Nan Bauer-Maglin, Marilyn Katz and other contributors to a new book on retirement hosted a panel discussion at the 2003 Sarah Lawrence Reunion.
“So, what do you do?”
Yes, it’s that timeless dinner-party conversation starter. For many recently retired men and women, it’s also a question with unpleasant existential reverberations: Without your work, who are you?
For women, it can be especially tough to answer. Those of the baby boom generation worked hard to establish themselves in professions traditionally dominated by men; now, facing retirement, they wince at the very real possibility that their social relevancy will be erased along with their job titles. With few role models (after all, before their generation few women worked outside the home) and little public discussion on the topic, women have had little help in negotiating the terrain of retirement.
Nan Bauer-Maglin ’63 has initiated a much-needed discussion of the subject by co-editing Women Confronting Retirement: A Non-traditional Guide (Rutgers University Press, March 2003) with Alice Radosh. The book presents the stories of 38 women of different ages and professions as they confront the need to redefine who they are when they leave the workplace. “The book begins a conversation about how women can remain effective, socially committed individuals after they no longer have the identification of their careers,” Bauer-Maglin says.

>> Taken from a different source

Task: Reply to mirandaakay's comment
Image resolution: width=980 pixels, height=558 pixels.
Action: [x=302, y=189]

Sarah Lawrence Dean of Studies Emerita Marilyn Ogus Katz ’54 and former Trustee Ione (Georgie) Gatch ’57 contributed an essay to the book. “Discovering What Matters: A Focus Group on Retirement” is the result of a series of meetings between Katz, Gatch and a few of their friends. “It was like a seminar at Sarah Lawrence,” Katz quips. “We talked, and through the talking we isolated important issues about retirement and started to come to terms with those issues in our own lives.”

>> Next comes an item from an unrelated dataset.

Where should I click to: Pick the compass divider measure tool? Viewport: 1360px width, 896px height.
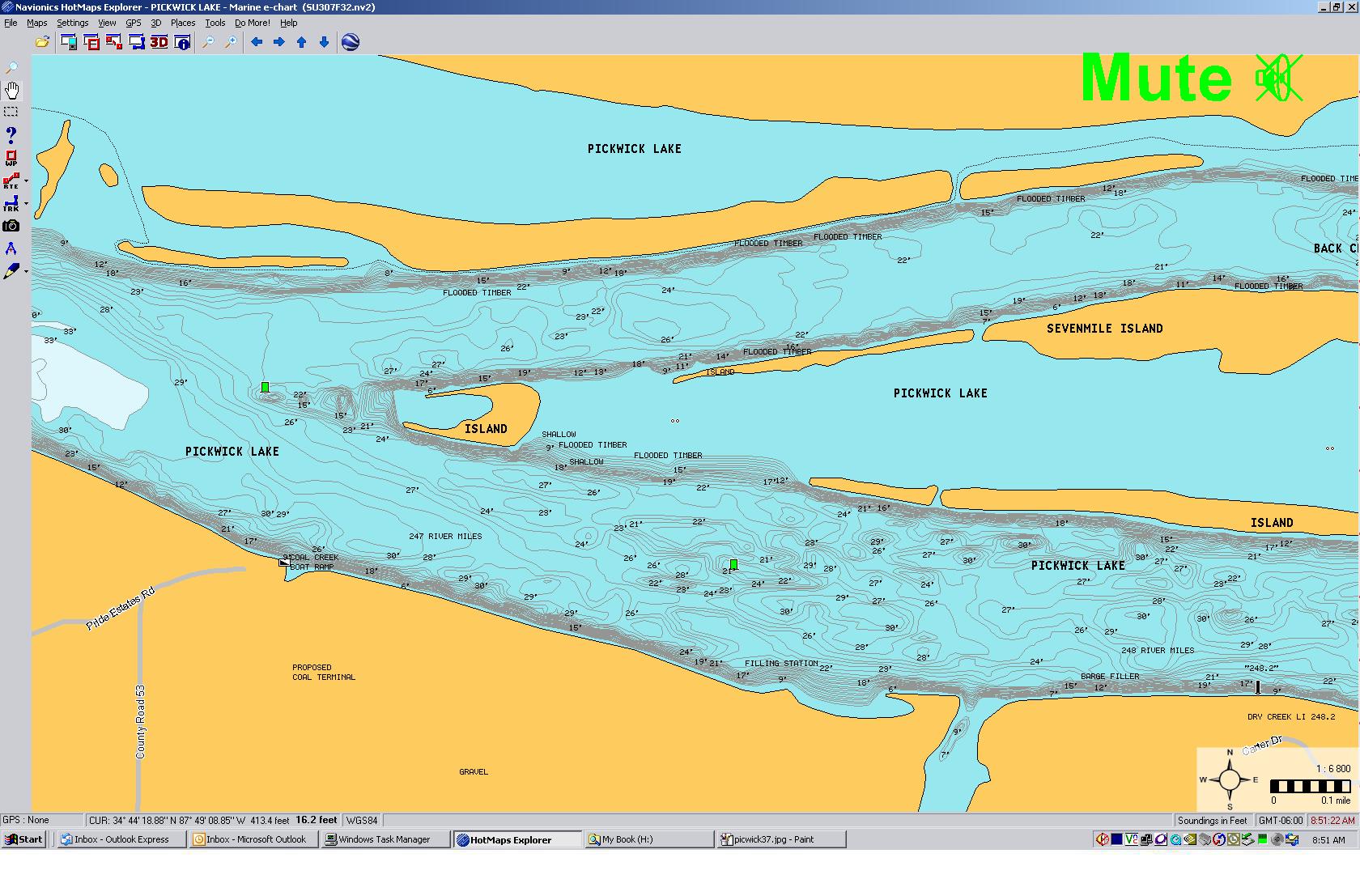(11, 249)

Upon retirement, the group members had each found themselves relatively healthy, energetic and in search of new ways to define themselves. Retirement, they discovered, entailed a whole new way of being in the world: There was time to cultivate personal, intellectual and cultural pursuits, deepen relationships with friends and family, and devote themselves to meaningful causes and organizations.

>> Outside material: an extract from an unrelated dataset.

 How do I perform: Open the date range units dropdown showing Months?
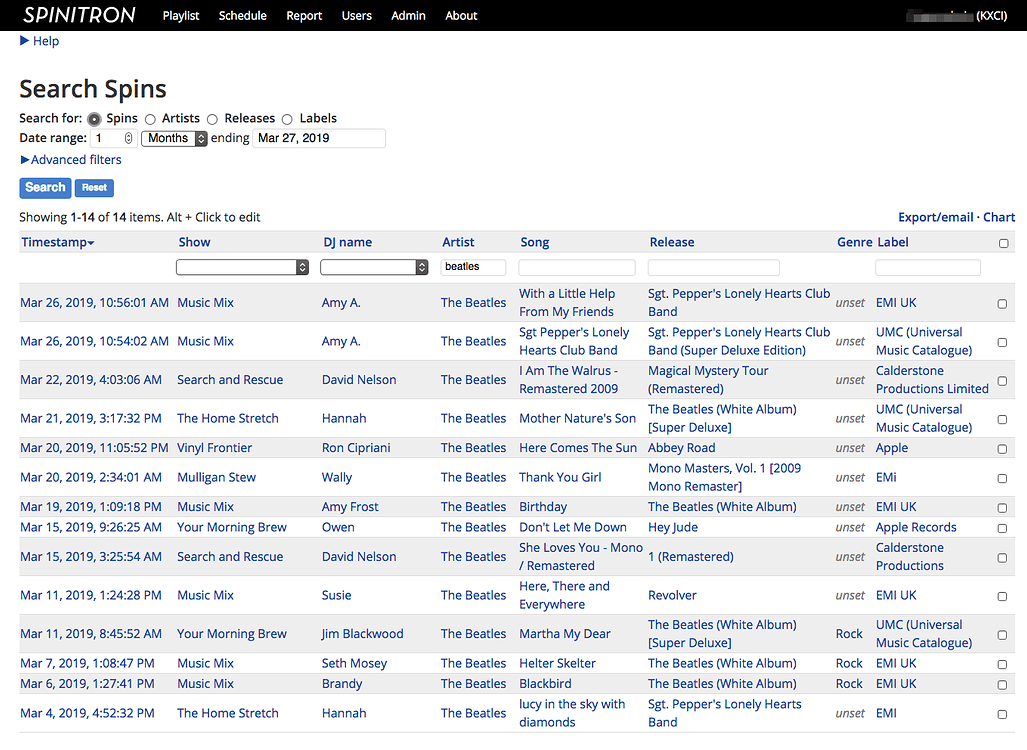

On the other hand, each of the women keenly felt the loss of the structure and community that work provides. “Everyone in the group had planned for retirement, but none of us understood the emotional impact it would have,” Katz says. The group found that developing a diverse community of colleagues outside of their social circles gave them the interaction they missed. Katz, a writer, joined an all-ages writing group, and Gatch got involved with political work.
The Reunion audience was open and eager to discuss the issues presented by Bauer-Maglin and Katz—and the latter was not surprised by its receptivity. “It’s not news to Sarah Lawrence people that you evolve and grow, no matter what stage of life you’re in,” she says. So go ahead and let them ask that dinner party question. “I tell people that I’m retired—then I list the projects I’m working on,” says Gatch. “Like many people, I used to fight the word ‘retirement.’ But now I think, hey, this is pretty neat.”